Terming the recent judgment in the Bhopal case as a "preposterous travesty", a British expert on corporate social responsibility today called for a global 'corporate manslaughter law' that can hold to account corporations such as Union Carbide.
Professor Martin Parker of the University of Leicester, a leading scholar in the area of organisation and corporate social responsibility, said the story of the Bhopal case is that the people, particularly in the global South, were unable to hold such corporations to account.
"If corporations claim to be caring, lovely, kind creatures and spend billions of dollars to build such an image, we should be able to hold them to account when they fail to behave in a responsible manner.
"The story of Bhopal is that we can't. This isn't justice, but preposterous travesty," he said.
There needs to be a manslaughter law that can be enforced globally so that corporations such as Union Carbide could be taken to task if they fail their responsibilities in other countries, Parker said.
The short sentences handed out by the court to the accused may be commensurate with Indian law, but it raised questions about corporate social responsibility, Parker said and added that the consequent concern over the judgment and laws was entirely justified.
"So far we have a one-way version of corporate social responsibility. Corporations spend billions building their images, and claim to be socially responsible, but when it comes to the crunch, such as in Bhopal, they don't want to accept responsibility," he said.
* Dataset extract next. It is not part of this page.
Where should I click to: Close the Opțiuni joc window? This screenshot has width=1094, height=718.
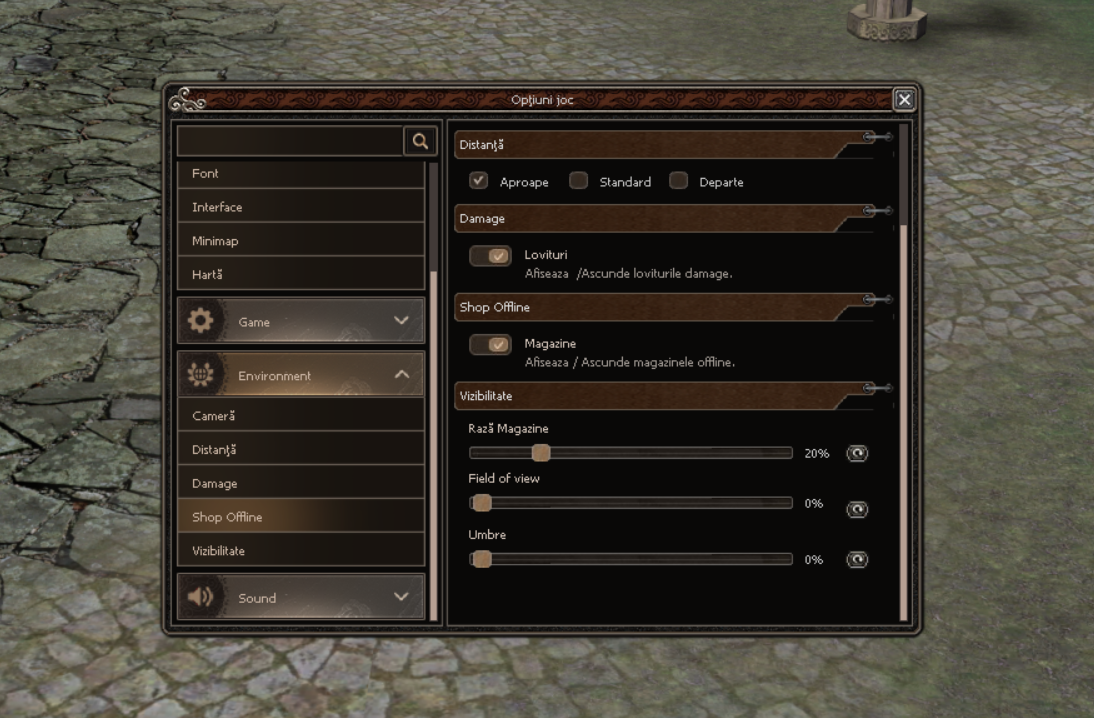point(904,99)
Questioning whose responsibility it was to deal with the remaining chemical waste that continued to exist in Bhopal, Parker said the key issue was a 'reciprocity of responsibility' in which corporations not only claimed but also accepted responsibility.
The issue, he said, was not about raising compensation or sending accused to prisons for such man-made disasters, but whether they can be resolved within a global corporate structure that was able to pin down the corporations to their claims to be socially responsible.
"It is not enough for a corporation in one country to excuse itself on the ground that incidents such as Bhopal happened elsewhere."Geographical distance and deferral of responsibility to local contractors cannot be excused. There has to be a global structure of law that takes into account such factors," Parker said.